- _Given instruction_
Locate every line in the material below that contains the string "width", and copy each of those lines.

- _Data for the task_
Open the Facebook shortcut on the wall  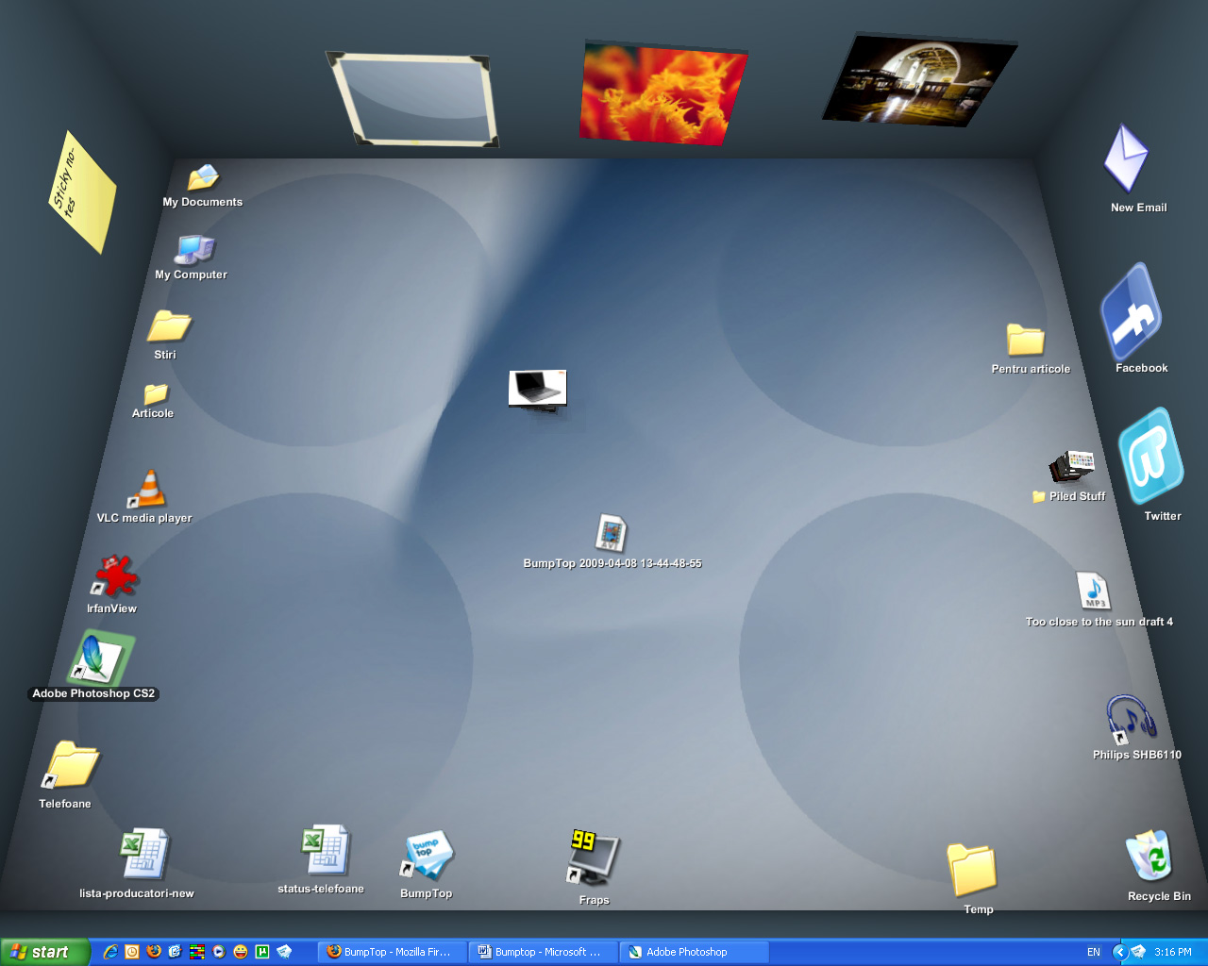pos(1131,313)
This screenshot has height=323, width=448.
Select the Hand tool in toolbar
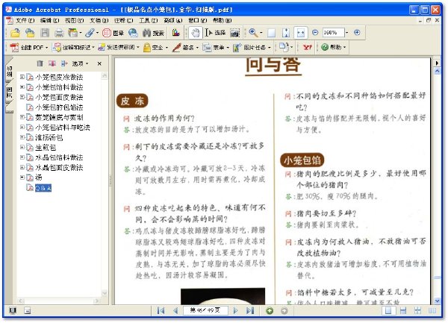(x=196, y=33)
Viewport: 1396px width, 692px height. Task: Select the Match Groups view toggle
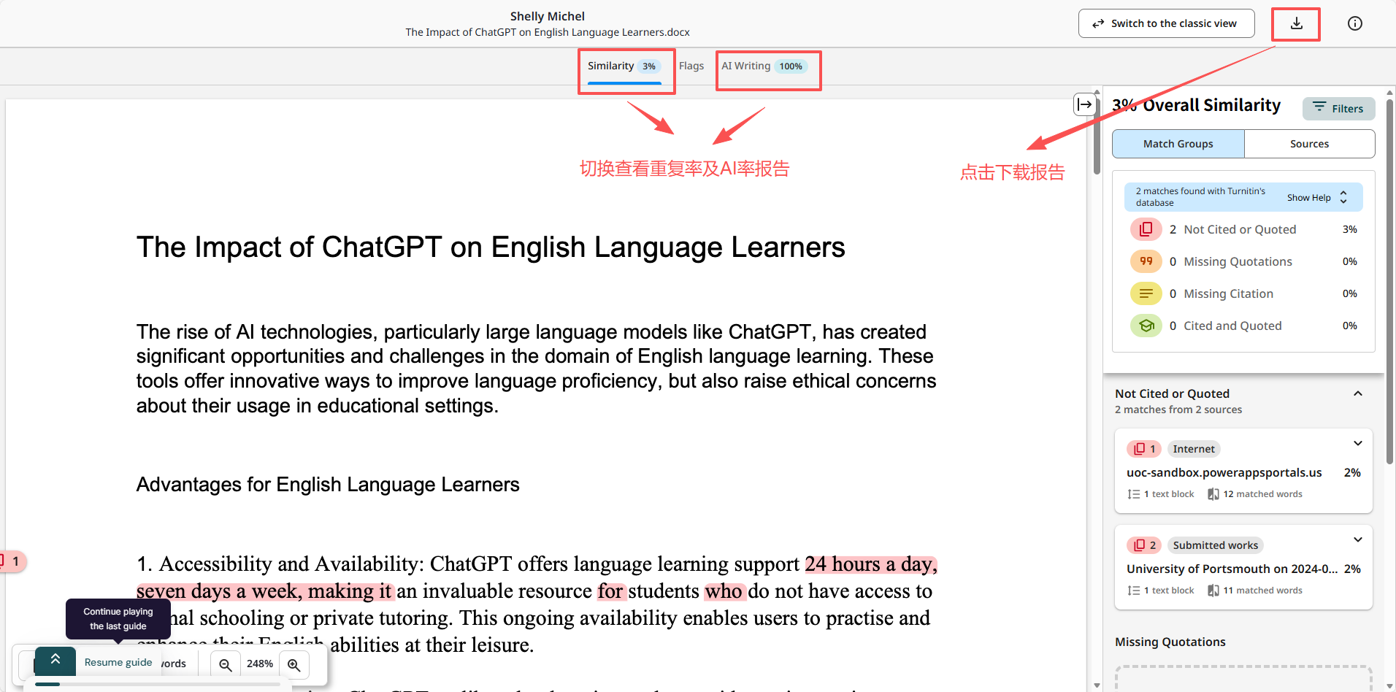click(1178, 144)
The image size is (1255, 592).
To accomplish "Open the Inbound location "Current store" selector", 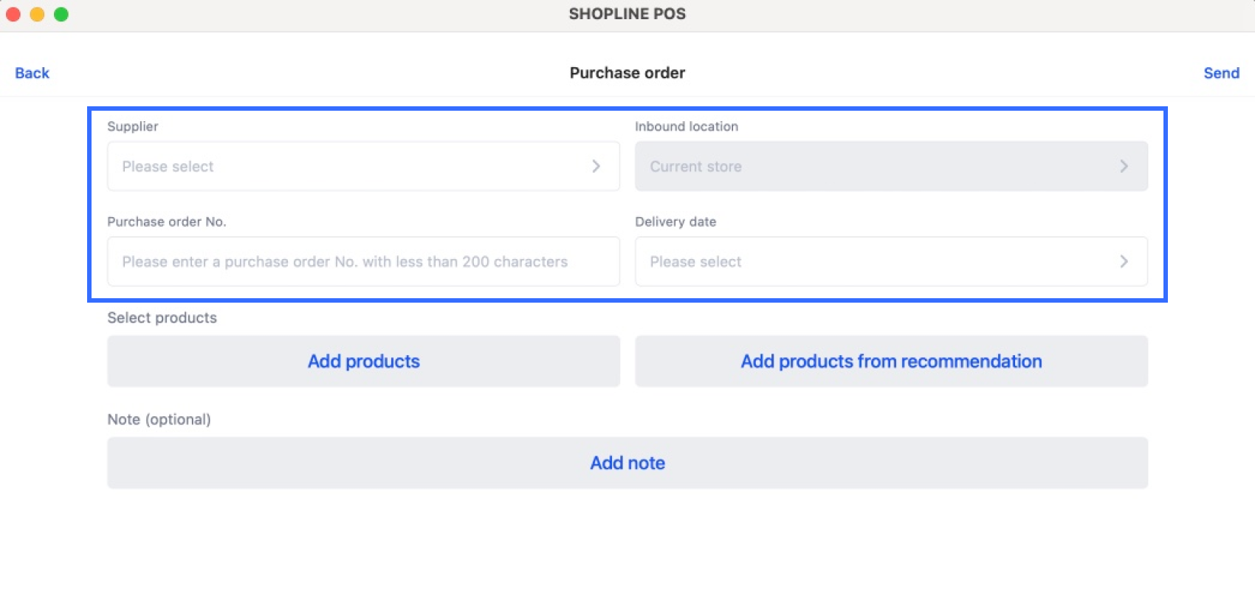I will coord(890,166).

- _Solved problem_
This screenshot has height=323, width=448.
Viewport: 1396px width, 692px height. Task: Select the Match Groups view toggle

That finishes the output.